• Trabalho pedido
Transcreva, do relato sobre o julgamento no júri, tudo o que vai de "Ademais, acrescentei, eram" até "votos a dois.".

• Texto
::::
Em seguida, porém, afirmei: “mas não é esta minha tese”. O Promotor quase caiu
da cadeira. Expliquei aos jurados que a minha tese era negativa de autoria,
pois, perguntei, algum jurado poderia imaginar que um ser frágil como o réu
conseguiria matar, utilizando apenas as próprias mãos, uma pessoa? Conseguiria
romper o baço de uma pessoa apenas com as mãos? Disse isso com ênfase, sempre
apontando para o réu, que, encolhido no banco dos réus (na verdade, uma cadeira),
a tudo assistia, sem praticamente nada entender (como, ao final, admitiu).
Ademais, acrescentei, eram dois os réus (o outro – o estava foragido) e não
havia certeza de qual dos dois havia desferido o golpe que rompeu o baço da
vítima.
Consegui
convencer os jurados, que absolveram “Glorinha” por cinco votos a dois.
“Mel”
::::
• Trechos dos registros
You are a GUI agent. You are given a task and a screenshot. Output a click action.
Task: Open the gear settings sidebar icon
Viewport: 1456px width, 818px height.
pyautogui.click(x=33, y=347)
::::
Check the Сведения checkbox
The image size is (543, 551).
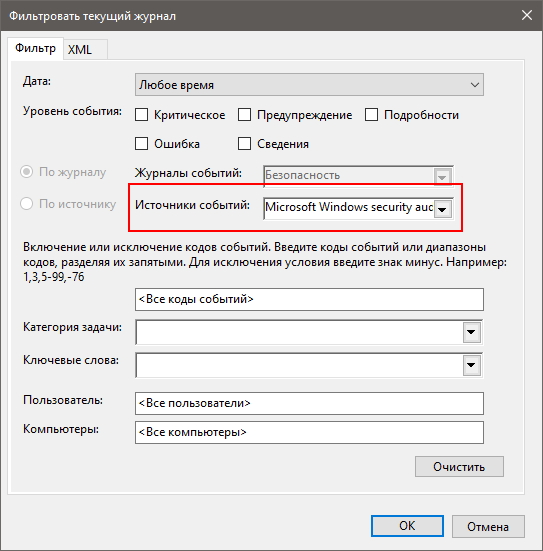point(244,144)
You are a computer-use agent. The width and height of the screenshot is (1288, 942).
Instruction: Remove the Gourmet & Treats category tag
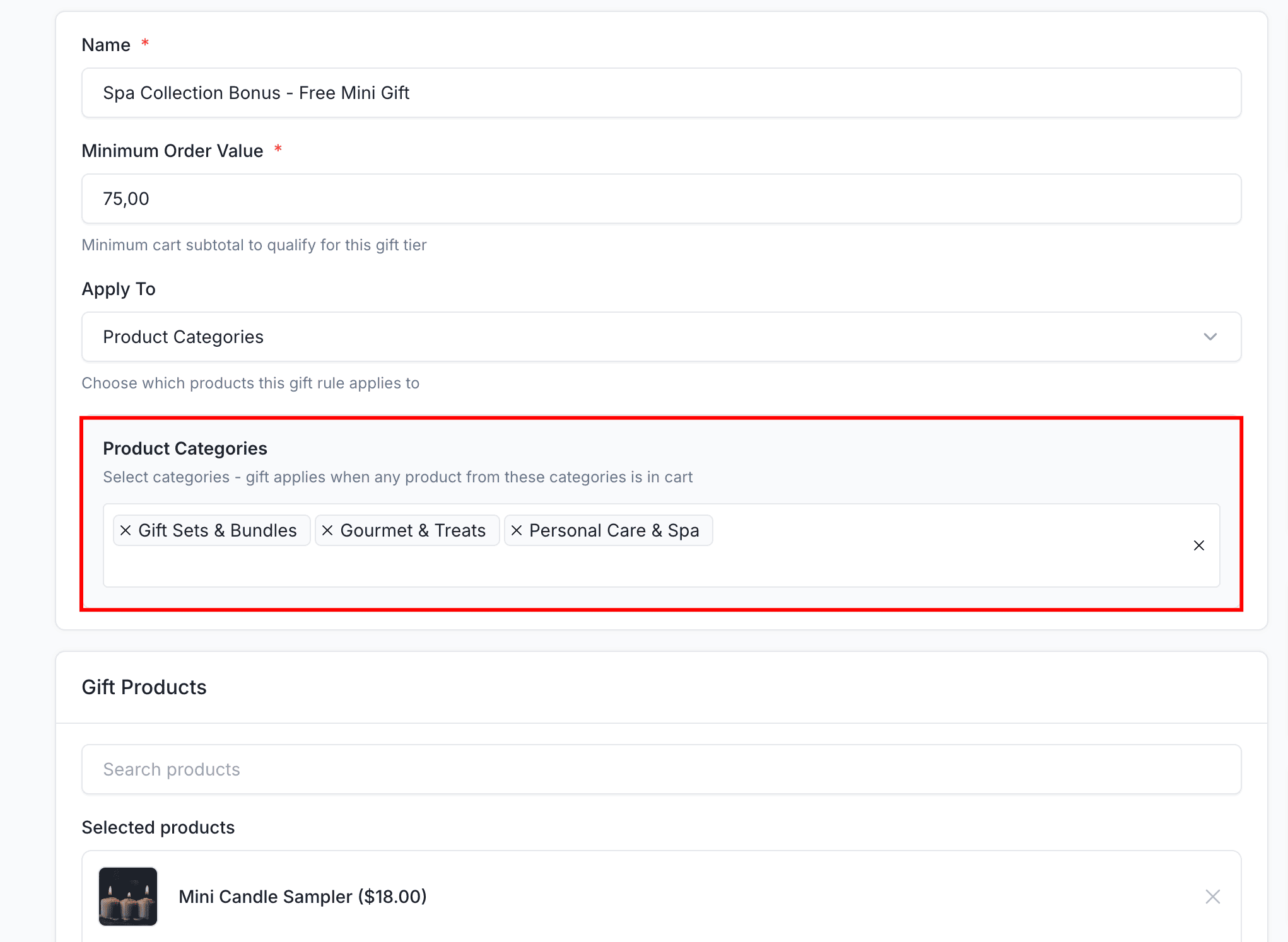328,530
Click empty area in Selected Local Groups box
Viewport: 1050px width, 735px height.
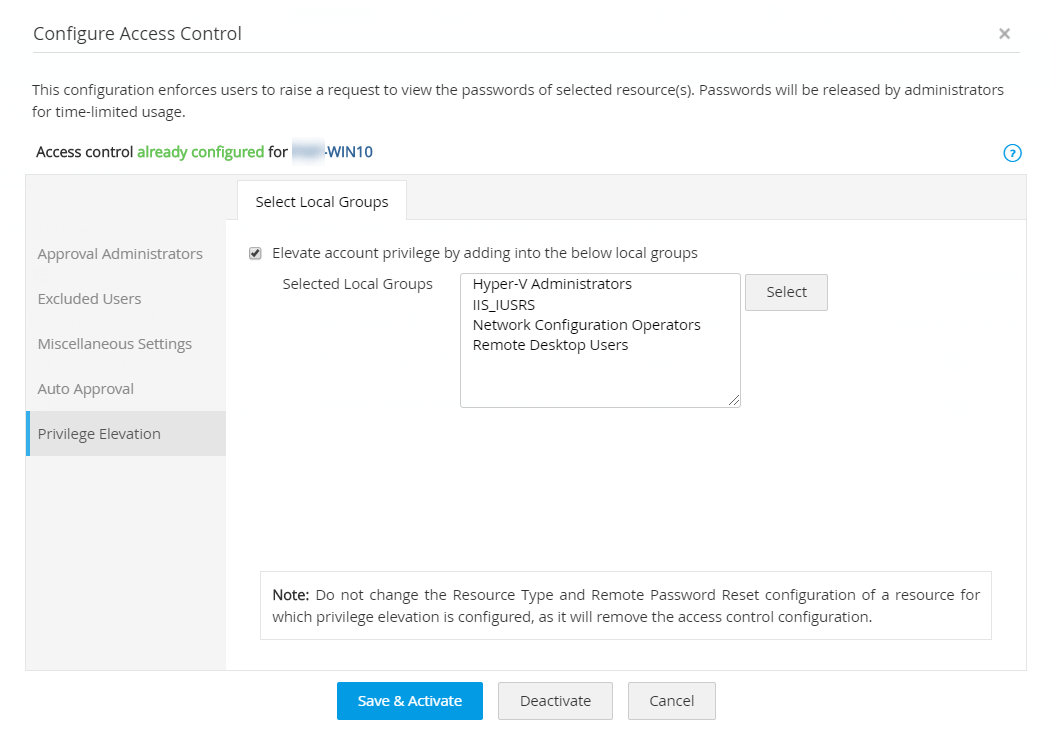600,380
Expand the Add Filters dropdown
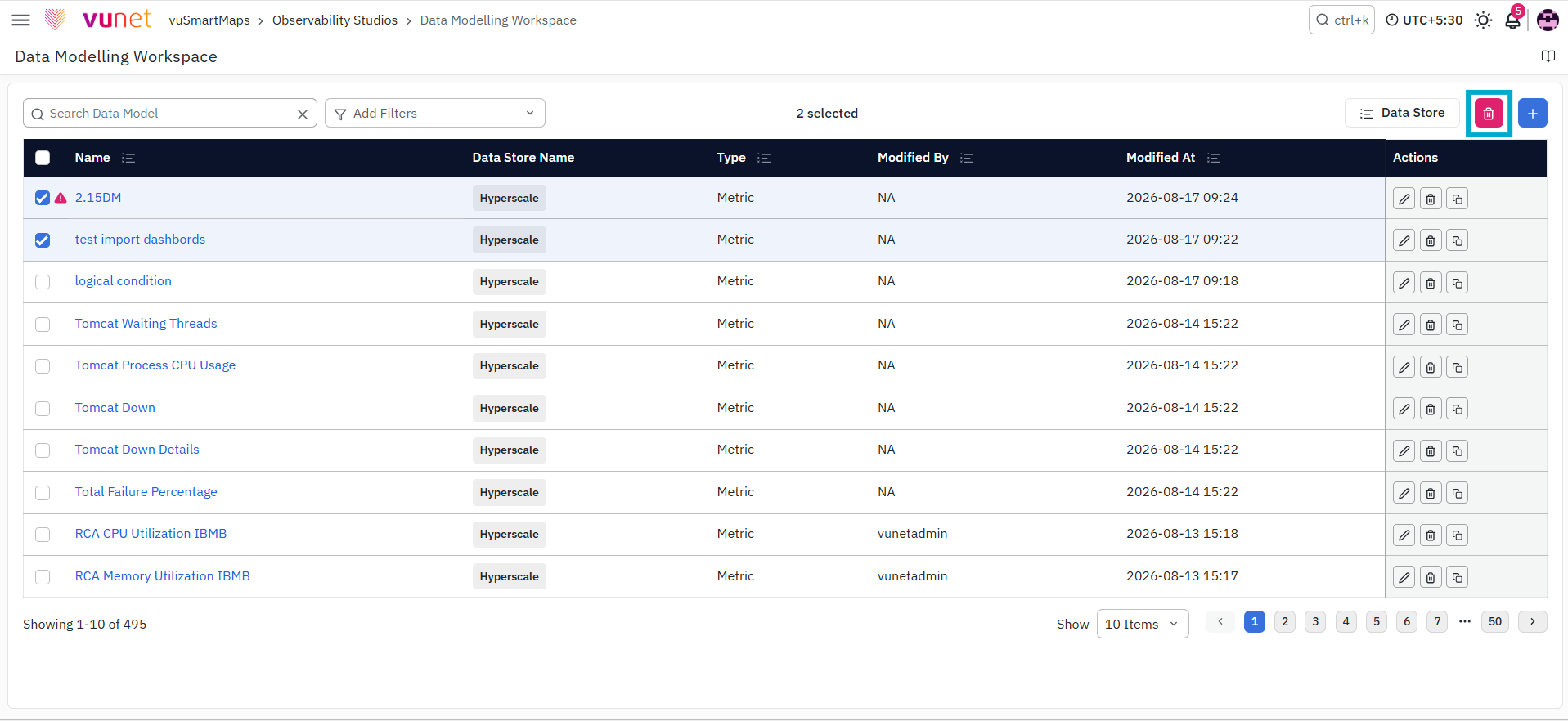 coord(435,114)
::::
• Resposta do exercício
Ademais, acrescentei, eram dois os réus (o outro – o estava foragido) e não
havia certeza de qual dos dois havia desferido o golpe que rompeu o baço da
vítima.
Consegui
convencer os jurados, que absolveram “Glorinha” por cinco votos a dois.